Document passage –
Spyfall, a two-part story, kicked Season 12 and Jodie Whittaker’s second season of Doctor Who off with…a fair amount of confusion, I thought. Part 1 begins with spies dying and disappearing in mysterious ways all over the world, leading the Doctor to two men: Daniel Barton, CEO of a major search engine company; and O, a former intelligence agent and friend of the Doctor living in the Australian outback. Two men, and the Kasaavin: a race of extra-dimensional beings apparently made of light who are the direct culprits of the murders. But Why?
The story looks at first to be a fairly formulaic Who tale: a tycoon in league with an alien race, both of them up to no good; classic, if slightly unoriginal, fare. That’s until it takes a hard left at the end of Part 1, with the reveal that O is actually the Doctor’s old nemesis the Master in disguise (played by Sacha Dhawan), and that he’s been orchestrating the entire caboodle for nefarious reasons of his own. “Everything you think you know is a lie,” he says, before vanishing from a plane that’s plummeting from the sky.

Provided records –

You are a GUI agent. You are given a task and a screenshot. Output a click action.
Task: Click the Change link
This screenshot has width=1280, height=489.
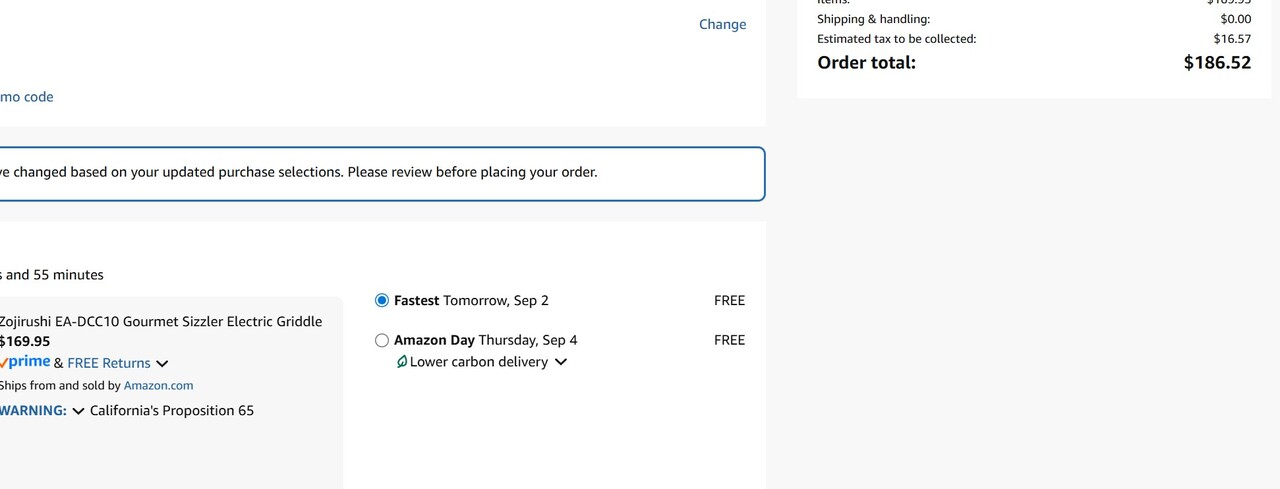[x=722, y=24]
==
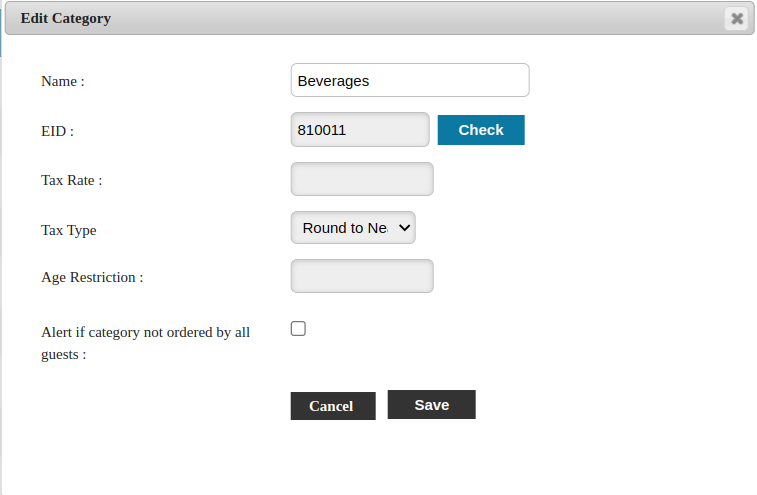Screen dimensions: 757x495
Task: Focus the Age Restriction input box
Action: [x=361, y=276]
---
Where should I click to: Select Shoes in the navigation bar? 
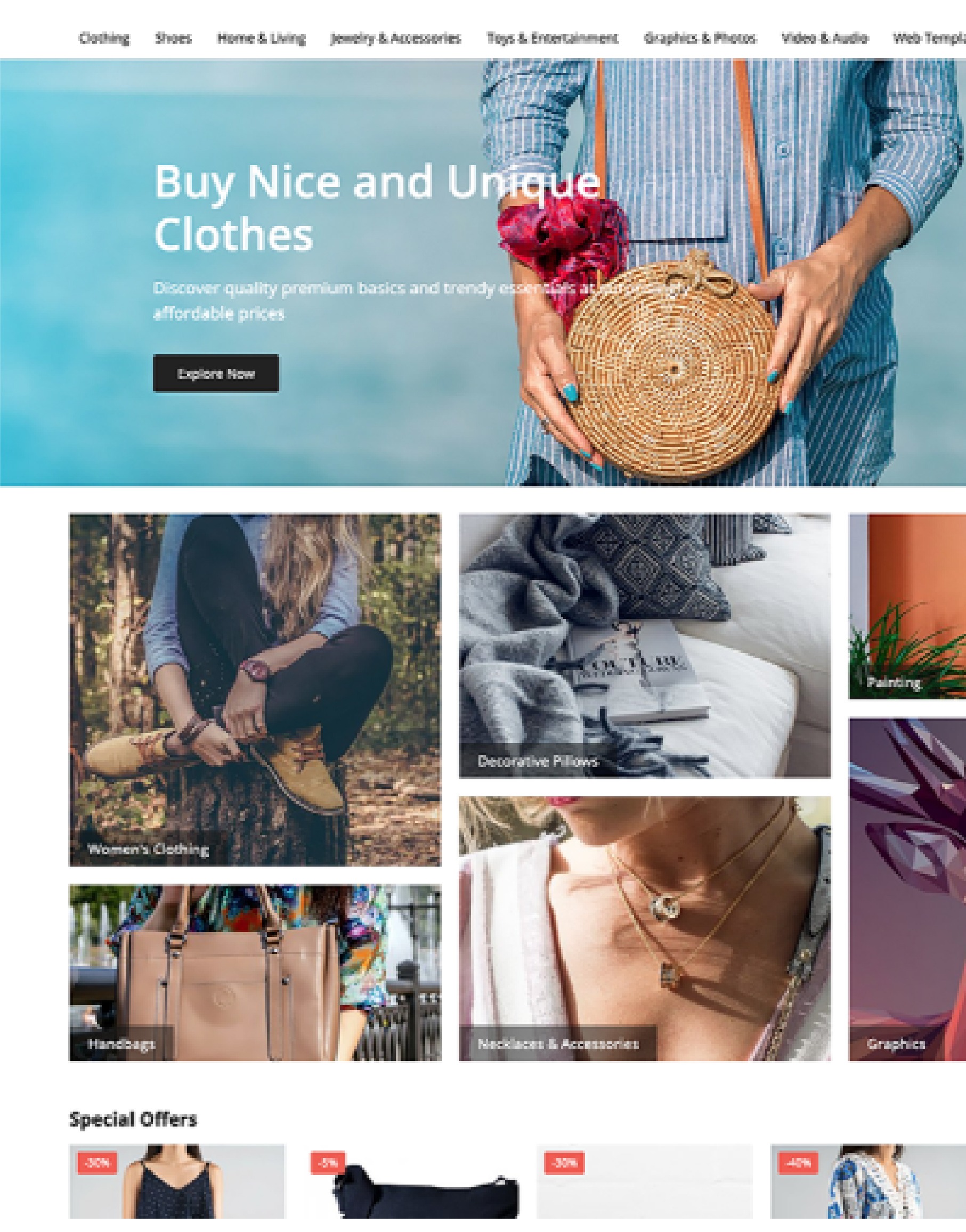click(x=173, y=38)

Work request 1 – In the Spyfall review, why does the story seem at first like a fairly formulaic Doctor Who tale? Answer in one to three sentences.
Work request 2 – According to the Spyfall review, who plays the Master?
Work request 3 – Continue the Spyfall review from where it stops.

Reply 1 – It seems formulaic because it features a tycoon in league with an alien race, both of them up to no good. The review calls this classic but slightly unoriginal fare.

Reply 2 – Sacha Dhawan.

Reply 3 –
So ends the first episode, rather propulsively. The second episode, which sees the Doctor propelled through history by the Kasaavin, with Ryan, Graham and Yaz working to foil Daniel Barton’s apocalyptic plans, is quite frankly a mess. There’s a heck of a lot going on here and writer Chris Chibnall doesn’t seem terribly interested in much of it. The Doctor meets a couple of famous women, Victorian computer programmer Ada Lovelace and WW2 British spy Noor Inayat Khan, only to wipe their memories of her at the end of the episode, non-consensually, to “[wipe] away the things [they] shouldn’t have knowledge of” – treatment notably not extended to Nikola Tesla when he appears a few episodes later. Graham, Yaz and Ryan discover that Daniel Barton intends to turn the entire human race into biological hard drives, only for this plan to be foiled off-screen, anti-climatically, by the Doctor’s judicious use of time travel. I’m not even entirely sure where the Kasaavin come into all of this, or why they were needed in the first place.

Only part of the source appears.